**PROVIDED PASSAGE:**
+--
Method	Purpose	Legacy
`get(name, key)`	Fetch a single secret value — returns `SecretString`	`read(name, key)`
`getAll(name)`	All secrets under a name — returns `SecretDict` (Python) / `SecretMap` (Scala)	`read(name`)
`describe(name)`	Credential description
`getMetadata(name)`	Raw metadata
`list()`	All credentials

Basic usage

# Python

pwd = synutils.credentials.get("svc-account-a", "password") 
all_secrets = synutils.credentials.getAll("svc-account-a") 
desc = synutils.credentials.describe("svc-account-a") 
print(synutils.credentials.list())

# Backward-compat alias — read() resolves to get()/getAll()
pwd = synutils.credentials.read("svc-account-a", key="password")
all_secrets = synutils.credentials.read("svc-account-a")

// Scala 

val pwd = synutils.credentials.get("svc-account-a", "password") 
val all = synutils.credentials.getAll("svc-account-a") 
val desc = synutils.credentials.describe("svc-account-a") 
println(synutils.credentials.list())

// Backward-compat alias — read() resolves to get()/getAll()
val pwd2 = synutils.credentials.read("svc-account-a", "password")
val all2 = synutils.credentials.read("svc-account-a")

Redaction — values print as `**********` by default

get() returns a SecretString; getAll() returns a SecretDict / SecretMap. Both override their string representation so the raw value never leaks into notebook output, logs, or exceptions.
+--
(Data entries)
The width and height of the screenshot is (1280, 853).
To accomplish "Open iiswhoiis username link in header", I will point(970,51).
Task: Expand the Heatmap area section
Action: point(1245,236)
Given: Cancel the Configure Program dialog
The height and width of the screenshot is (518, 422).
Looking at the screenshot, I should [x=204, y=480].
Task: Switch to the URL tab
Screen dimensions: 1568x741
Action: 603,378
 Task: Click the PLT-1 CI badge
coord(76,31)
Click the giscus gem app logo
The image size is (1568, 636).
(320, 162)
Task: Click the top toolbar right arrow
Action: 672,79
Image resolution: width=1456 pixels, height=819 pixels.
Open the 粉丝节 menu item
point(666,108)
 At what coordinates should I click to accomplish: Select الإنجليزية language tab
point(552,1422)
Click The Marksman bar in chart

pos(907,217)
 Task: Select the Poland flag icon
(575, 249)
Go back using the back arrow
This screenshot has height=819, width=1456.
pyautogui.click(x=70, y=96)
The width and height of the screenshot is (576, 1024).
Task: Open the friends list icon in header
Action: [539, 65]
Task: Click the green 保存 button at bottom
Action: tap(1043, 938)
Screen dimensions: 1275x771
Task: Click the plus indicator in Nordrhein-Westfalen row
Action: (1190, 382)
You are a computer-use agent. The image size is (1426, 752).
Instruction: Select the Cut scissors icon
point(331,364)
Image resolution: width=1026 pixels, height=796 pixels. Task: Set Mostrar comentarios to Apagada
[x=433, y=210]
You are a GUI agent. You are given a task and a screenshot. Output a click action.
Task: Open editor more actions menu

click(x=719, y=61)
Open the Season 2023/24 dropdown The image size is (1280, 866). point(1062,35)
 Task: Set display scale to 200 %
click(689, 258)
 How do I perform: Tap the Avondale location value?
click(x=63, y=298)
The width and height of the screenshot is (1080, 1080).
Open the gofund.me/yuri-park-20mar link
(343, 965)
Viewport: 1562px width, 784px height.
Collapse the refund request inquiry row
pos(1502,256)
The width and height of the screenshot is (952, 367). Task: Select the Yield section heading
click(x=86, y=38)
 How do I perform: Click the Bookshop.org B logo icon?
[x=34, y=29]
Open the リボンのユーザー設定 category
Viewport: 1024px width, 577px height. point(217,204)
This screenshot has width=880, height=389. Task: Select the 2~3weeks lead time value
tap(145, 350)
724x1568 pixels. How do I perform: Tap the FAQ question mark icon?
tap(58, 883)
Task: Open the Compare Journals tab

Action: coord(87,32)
+--
**YOUR TASKS:**
- a) According to the credentials API reference, what type does `getAll()` return in Scala?
- b) Name every method listed in the first column of the table in the credentials API reference.
The lines have no connection to the credentials API reference.

**SOLUTIONS TO EACH TASK:**
- a) It returns a `SecretMap`.

- b)
- `get(name, key)`
- `getAll(name)`
- `describe(name)`
- `getMetadata(name)`
- `list()`